4 ways to show customers they can trust your generative AI enterprise tool

Comment

4 antique keys on a white background
Image Credits: umdash9 (opens in a new window) / Getty Images

Luigi La Corte

Contributor

Luigi La Corte is co-founder and CEO at Provision.

At the dawn of the cloud revolution, which saw enterprises move their data from on premise to the cloud, Amazon, Google and Microsoft succeeded at least in part because of their attention to security as a fundamental concern. No large-scale customers would even consider working with a cloud company that wasn’t SOC2 certified.

Today, another generational transformation is taking place, with 65% of workers already saying they use AI on a daily basis. Large language models (LLMs) such as ChatGPT will likely upend business in the same way cloud computing and SaaS subscription models did once before.

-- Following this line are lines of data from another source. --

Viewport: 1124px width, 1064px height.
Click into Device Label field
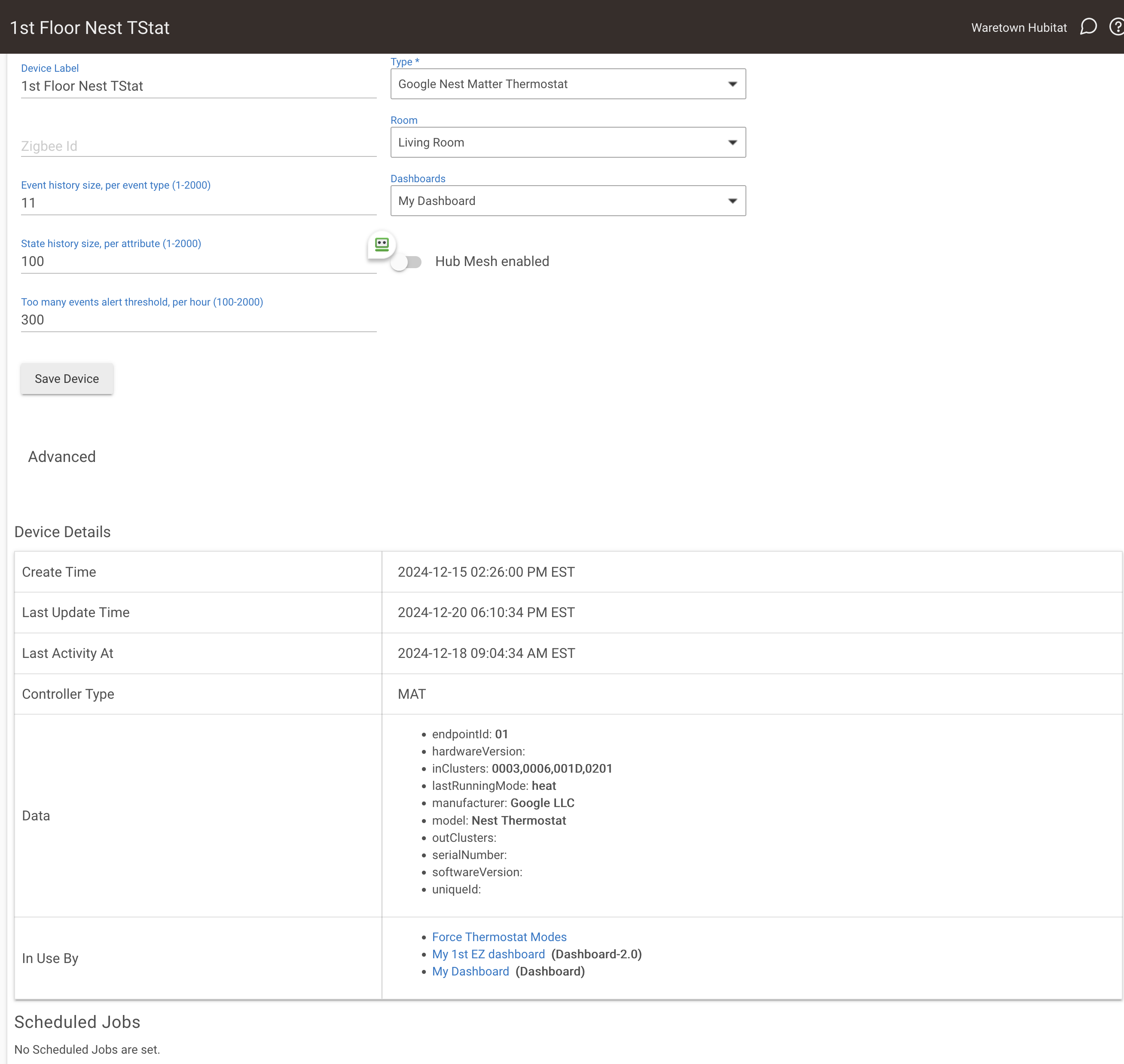199,86
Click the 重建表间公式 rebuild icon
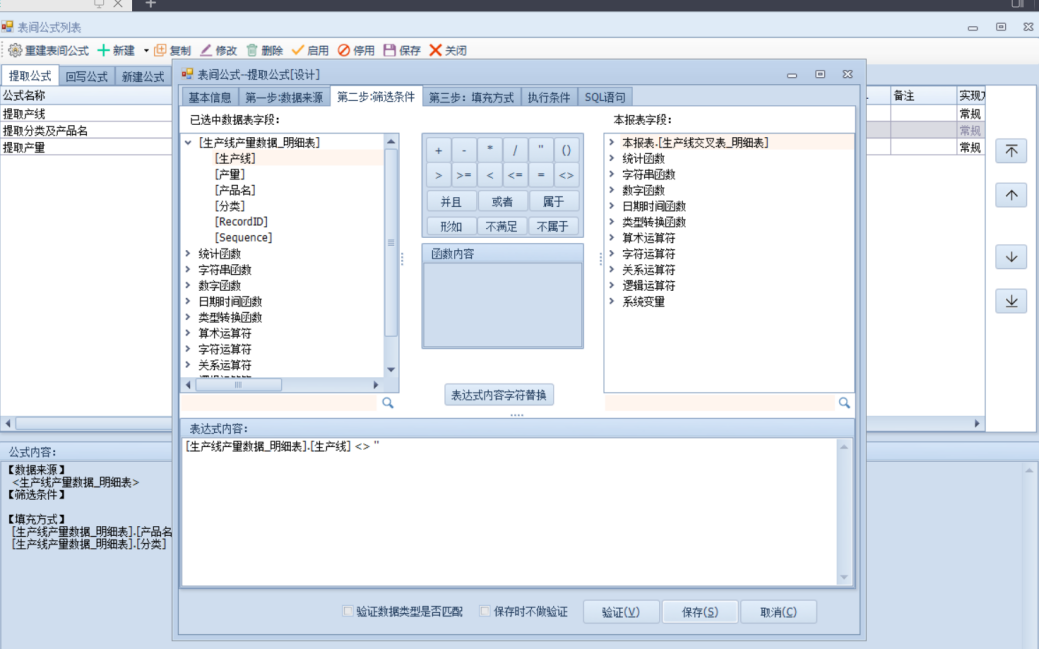 (x=15, y=50)
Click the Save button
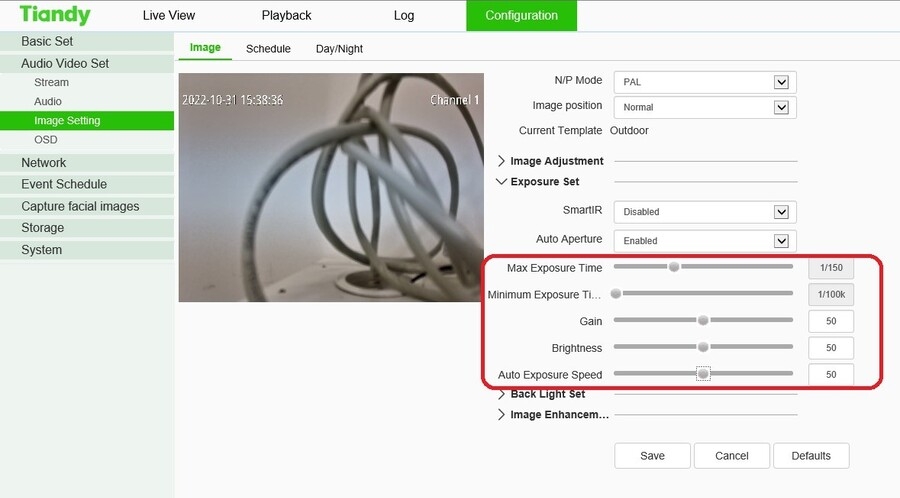The height and width of the screenshot is (498, 900). (652, 456)
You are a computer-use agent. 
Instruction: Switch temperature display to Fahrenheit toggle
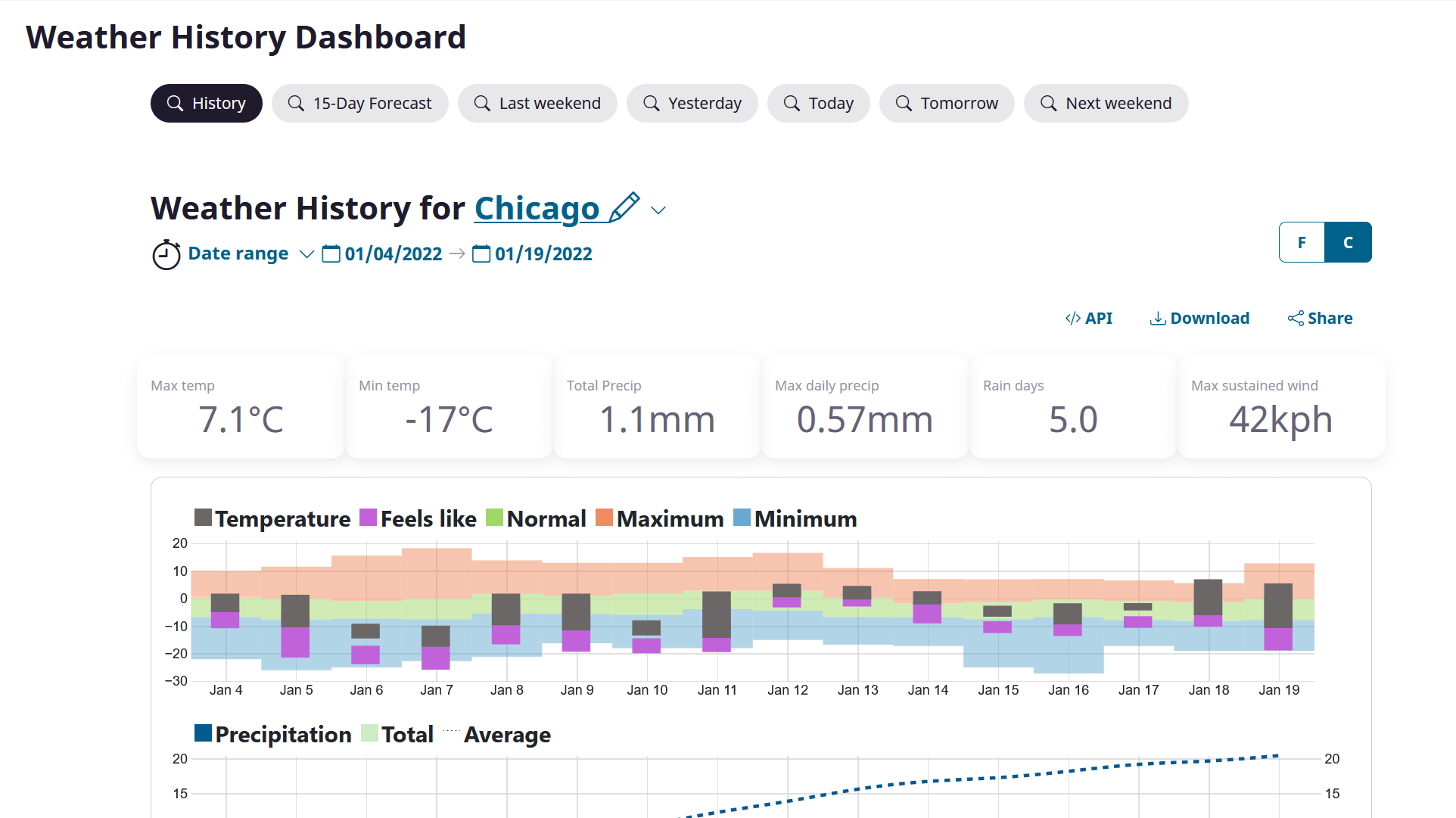click(1300, 243)
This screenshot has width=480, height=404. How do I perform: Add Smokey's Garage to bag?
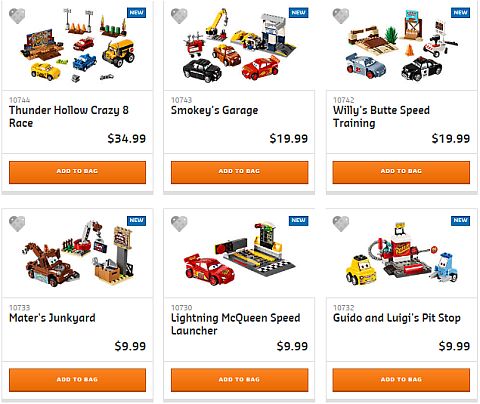click(x=239, y=172)
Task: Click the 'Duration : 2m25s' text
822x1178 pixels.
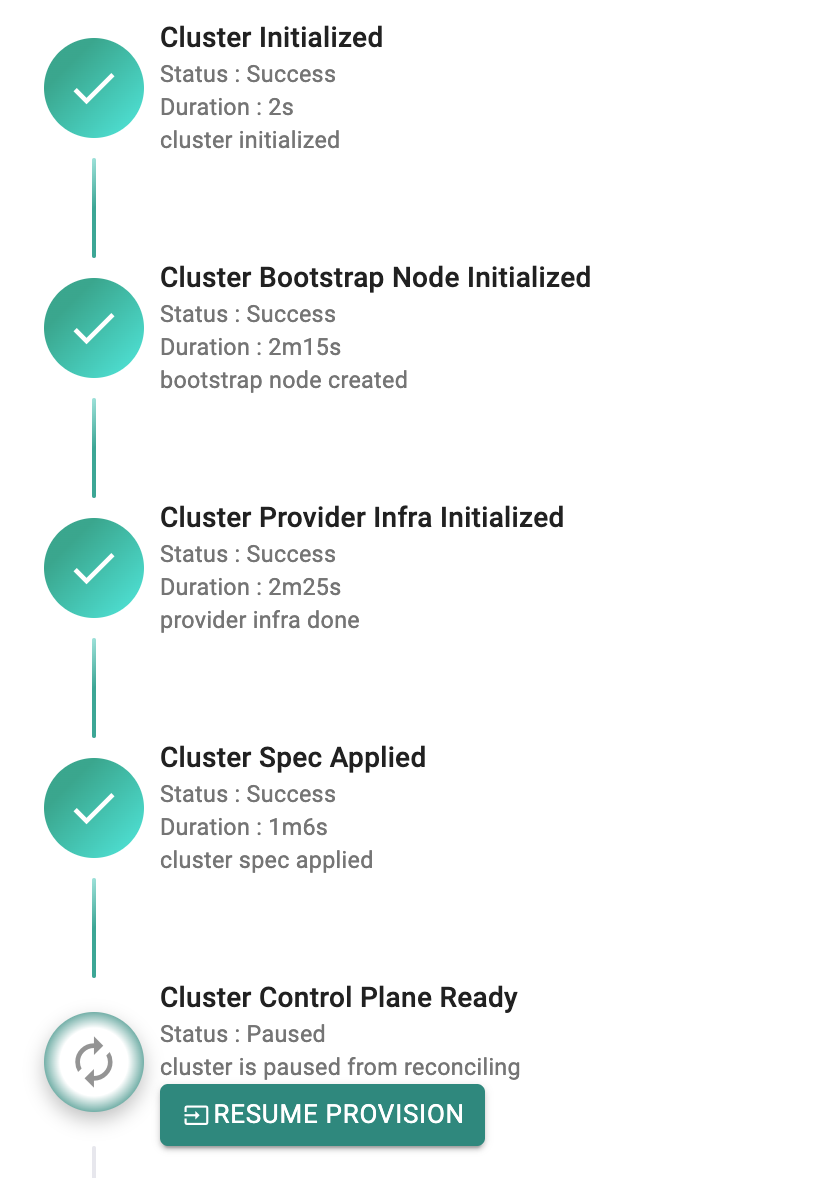Action: 250,587
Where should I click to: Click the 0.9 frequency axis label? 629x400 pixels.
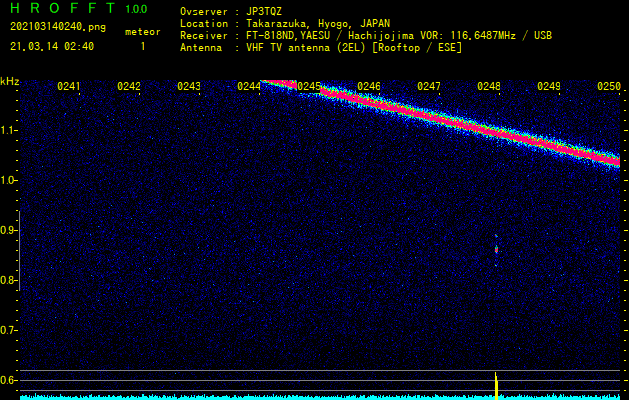[x=9, y=230]

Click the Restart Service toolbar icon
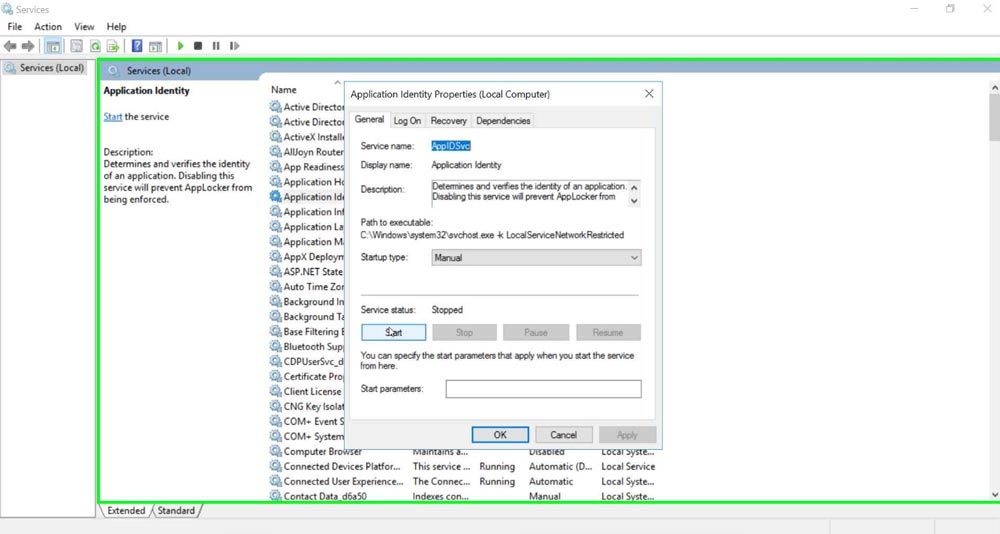pos(235,46)

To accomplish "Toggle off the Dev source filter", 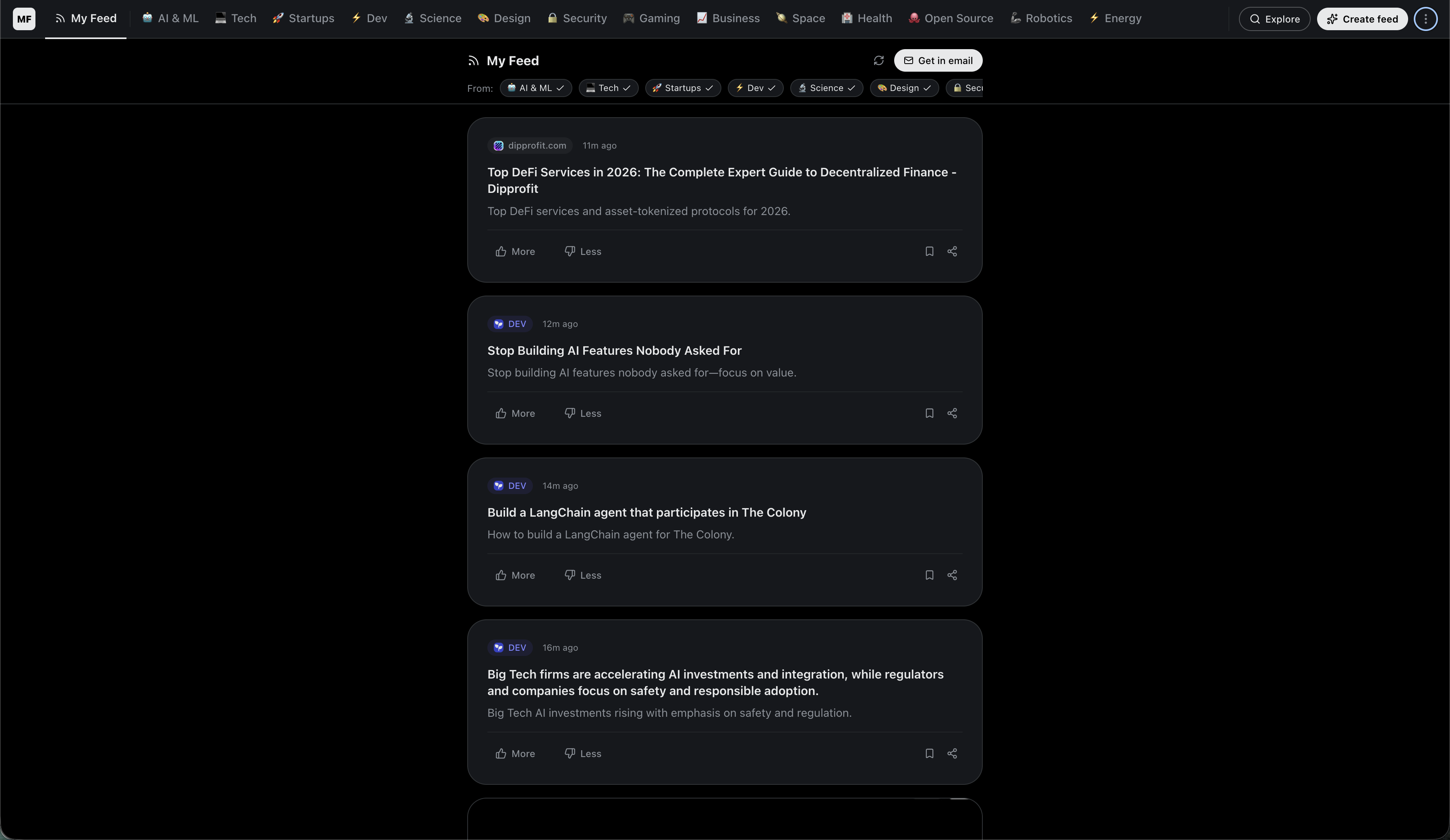I will click(755, 88).
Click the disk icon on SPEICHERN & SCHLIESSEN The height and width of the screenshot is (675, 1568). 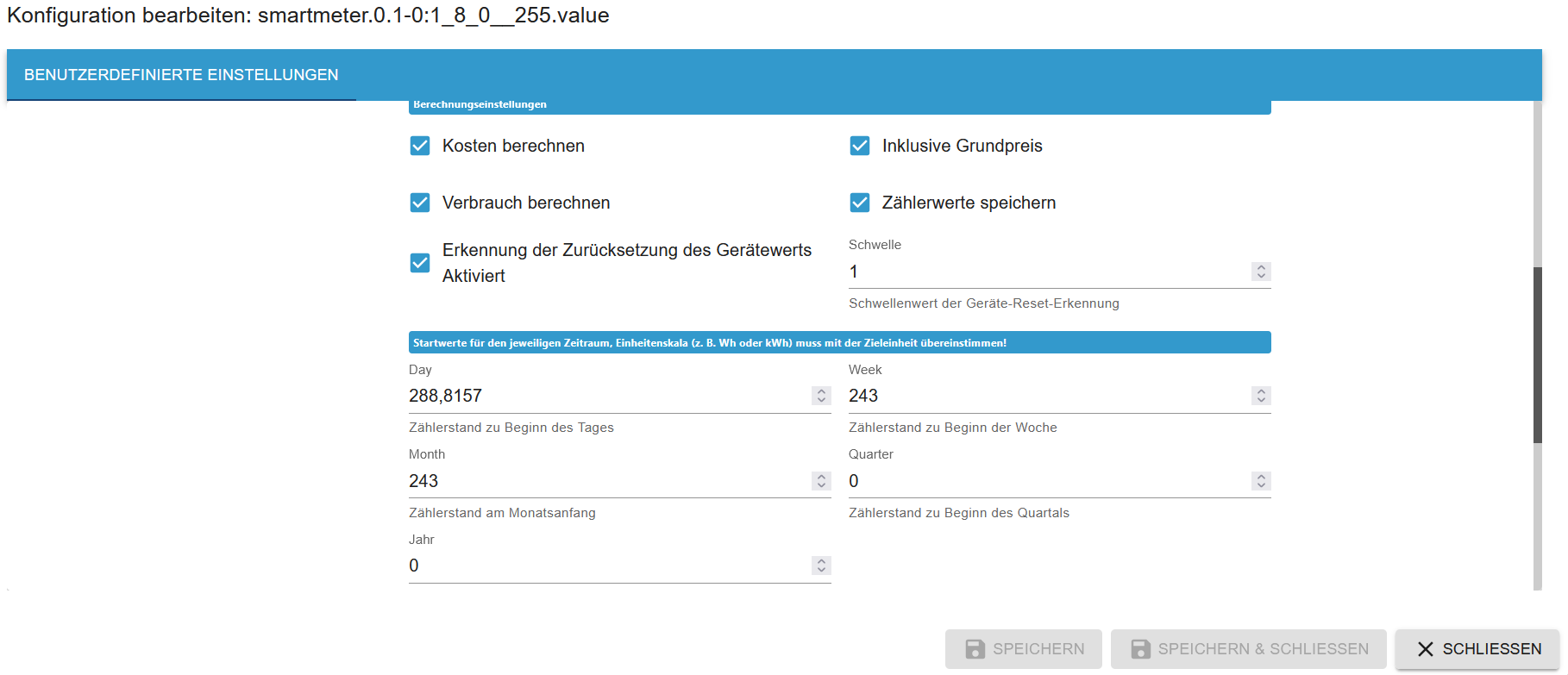click(x=1140, y=649)
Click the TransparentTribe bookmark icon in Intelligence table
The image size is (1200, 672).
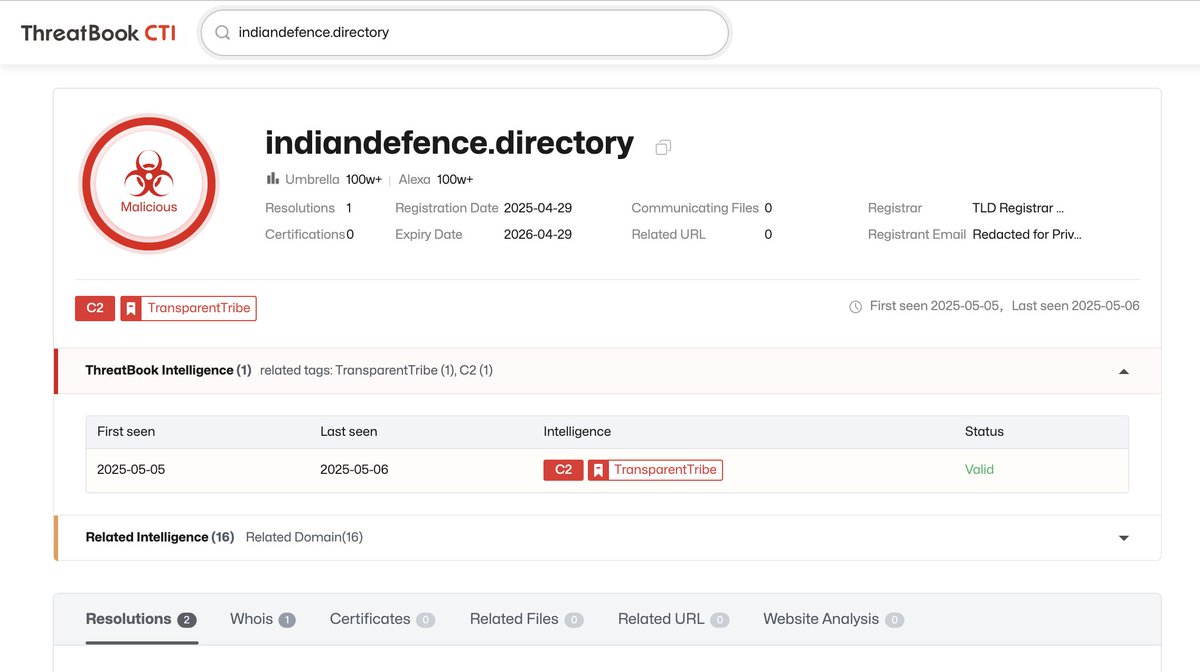(598, 469)
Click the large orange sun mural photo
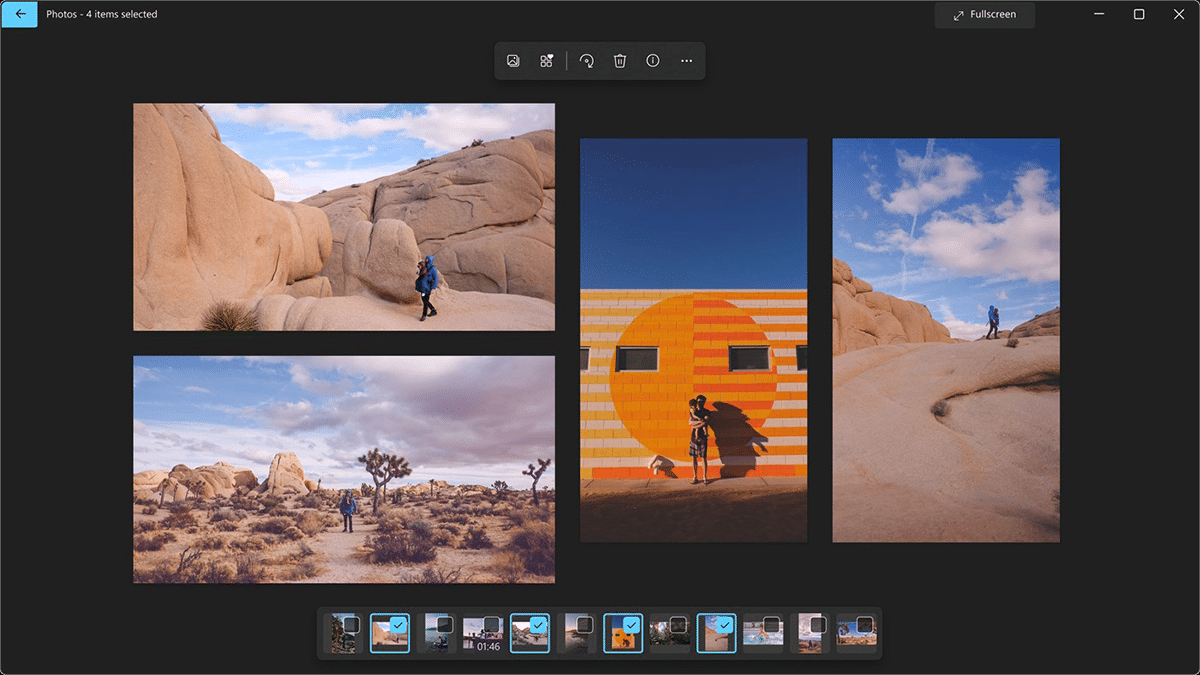Viewport: 1200px width, 675px height. [x=693, y=340]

Yet again, with this nascent technology comes well-earned skepticism. LLMs risk “hallucinating” fabricated information, sharing real information incorrectly, and retaining sensitive company information fed to it by uninformed employees.

Any industry that LLM touches will require an enormous level of trust between aspiring service providers and their B2B clients, who are ultimately those bearing the risk of poor performance. They’ll want to peer into your reputation, data integrity, security, and certifications. Providers that take active steps to reduce the potential for LLM “randomness” and build the most trust will be outsized winners.

For now, there are no regulating bodies that can give you a “trustworthy” stamp of approval to show off to potential clients. However, here are ways your generative AI organization can build as an open book and thus build trust with potential customers.

Seek certifications where you can and support regulations

Although there are currently no specific certifications around data security in generative AI, it will only help your credibility to obtain as many adjacent certifications as possible, like SOC2 compliance, the ISO/IEC 27001 standard, and GDPR (General Data Protection Regulation) certification.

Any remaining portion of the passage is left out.